Abandon du projet GNL Québec: rendez à César ce qui appartient à César

Ceux qui connaissent Sylvain Gaudreault savent que c’est un homme de dossiers.

Avant de se prononcer sur un sujet, il prend le temps de bien regarder les différents éléments qui le composent.

Ainsi, quand il s’est prononcé, il y a plusieurs années, sur l’implantation de GNL Québec au Saguenay, il avait pris le temps de bien analyser le dossier, et avait pris position contre ce projet, le considérant comme n’étant pas viable, non seulement d’un point de vue environnemental, mais également d’un point de vue économique. Il avait fait preuve alors de courage politique car, à l’époque, il était presque le seul à tenir ce discours.

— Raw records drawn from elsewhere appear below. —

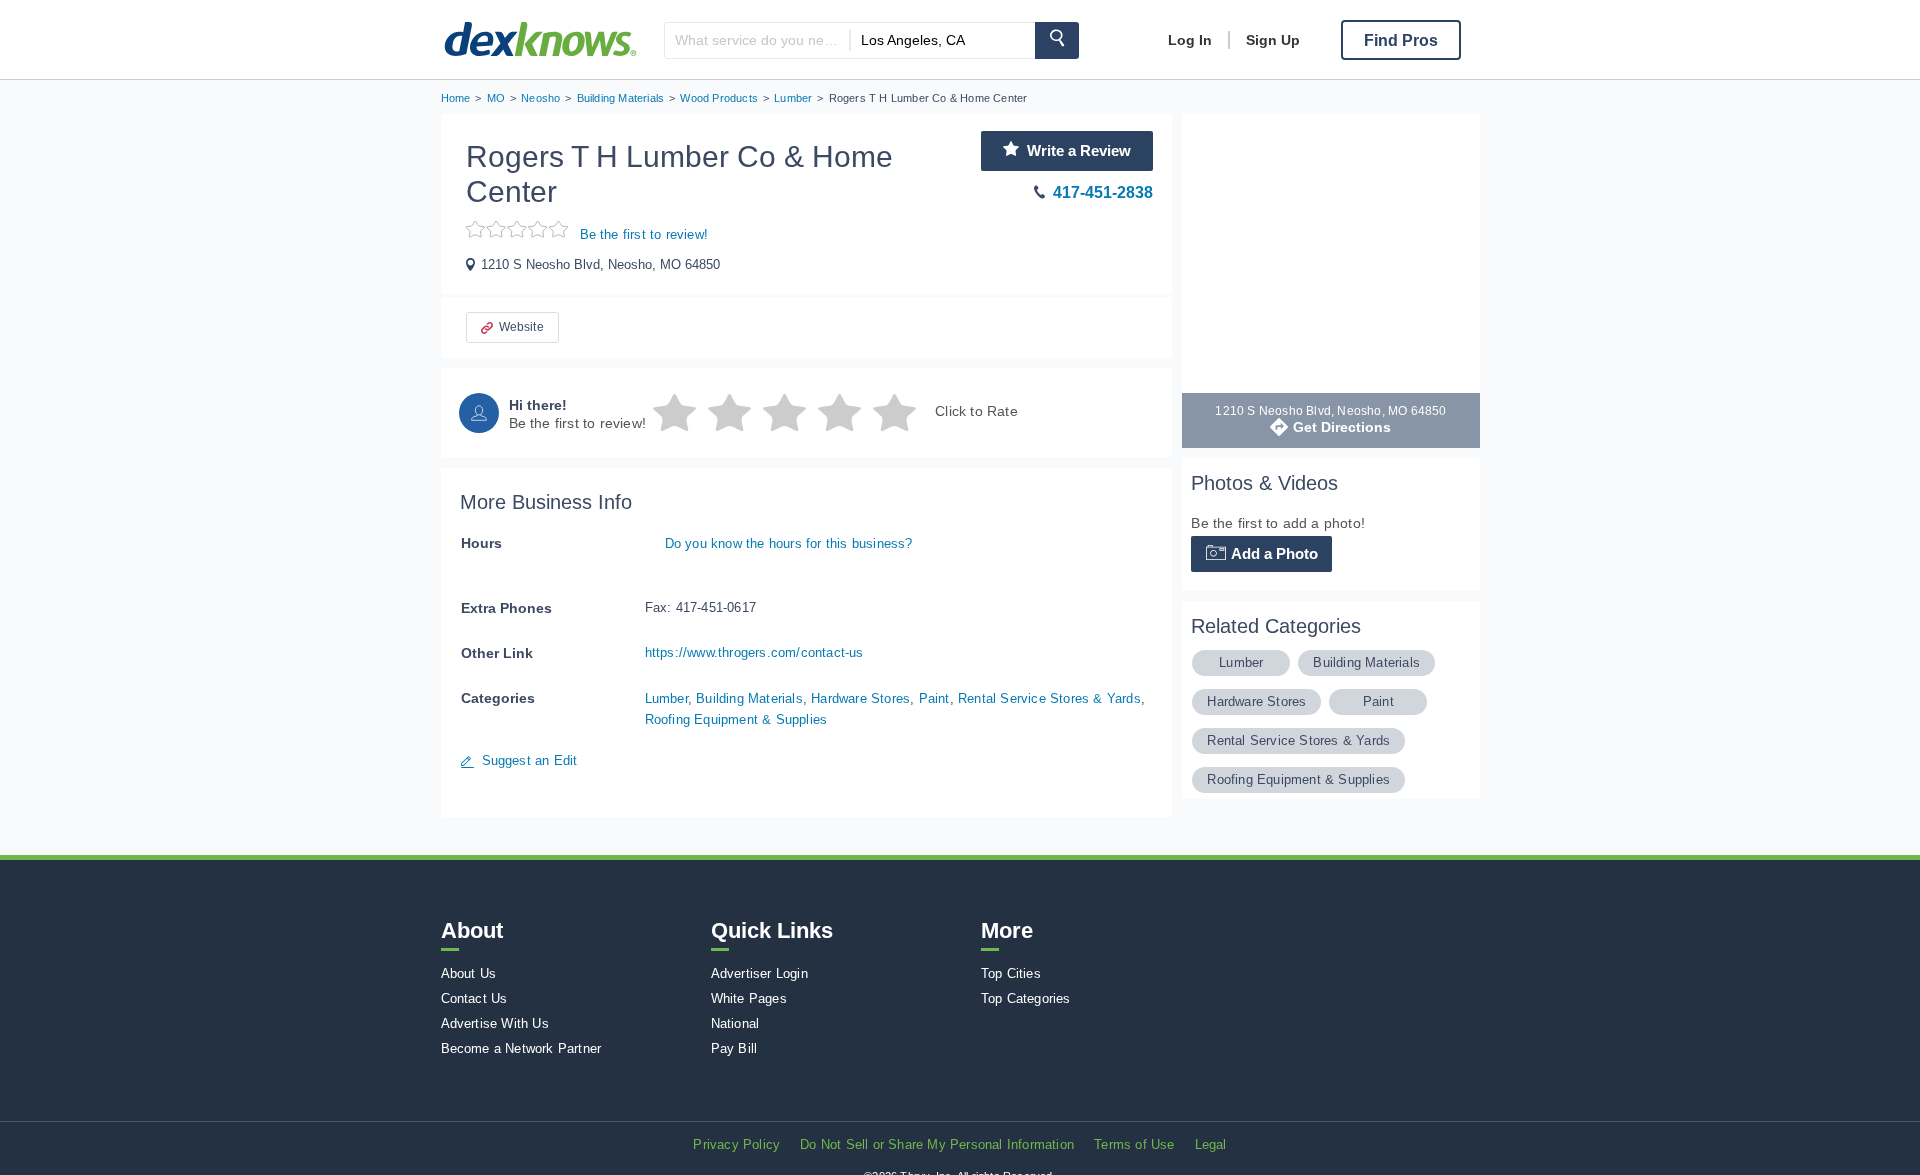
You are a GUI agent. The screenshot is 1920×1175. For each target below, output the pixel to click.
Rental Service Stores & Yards (1049, 698)
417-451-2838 (1103, 192)
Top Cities (1011, 973)
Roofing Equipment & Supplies (736, 719)
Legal (1211, 1144)
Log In (1190, 40)
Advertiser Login (759, 973)
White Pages (749, 998)
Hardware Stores (860, 698)
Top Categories (1026, 998)
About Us (469, 973)
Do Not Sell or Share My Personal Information (937, 1144)
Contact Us (474, 998)
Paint (934, 698)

Je me souviens de l’avoir entendu à l’époque, en conférence : il nous expliquait que cette approche de l’exploitation des énergies fossiles était dépassée et qu’il fallait, comme région mais également comme société, se tourner vers d’autres formes d’économie.

Et il nous expliquait que c’était payant de le faire. Il parlait entre autres non seulement du projet Elysis, mais également de l’utilisation de la fibre cellulosique comme étant des projets d’avenir tant pour la création d’emplois que pour l’environnement.

Je me souviens d’avoir entendu Patrice Roy le présenter comme le spécialiste de la question environnementale, comme porteur d’avenir économique au Québec.

Après tout ce temps, force est de reconnaître qu’il avait raison.

Non seulement le gouvernement, après les évaluations du BAPE et du ministère de l’Environnement, mais également les grands investisseurs se sont retirés du projet.

C’est au niveau mondial que l’on reconnaît maintenant cet état de fait, et l’on voit que de grands acteurs économiques le font de plus en plus.

Quand on parle environnement comme il le fait depuis toutes ces années, nous nous rendons compte plus que jamais combien cette question est
vitale, pour la planète et pour les gens qui l’habitent.

Alors, j’aurais envie de dire : rendons à César ce qui appartient à César, et reconnaissons à Sylvain Gaudreault non seulement sa vision d’avenir mais également le travail colossal qu’il a entrepris pour convaincre de l’importance de la question.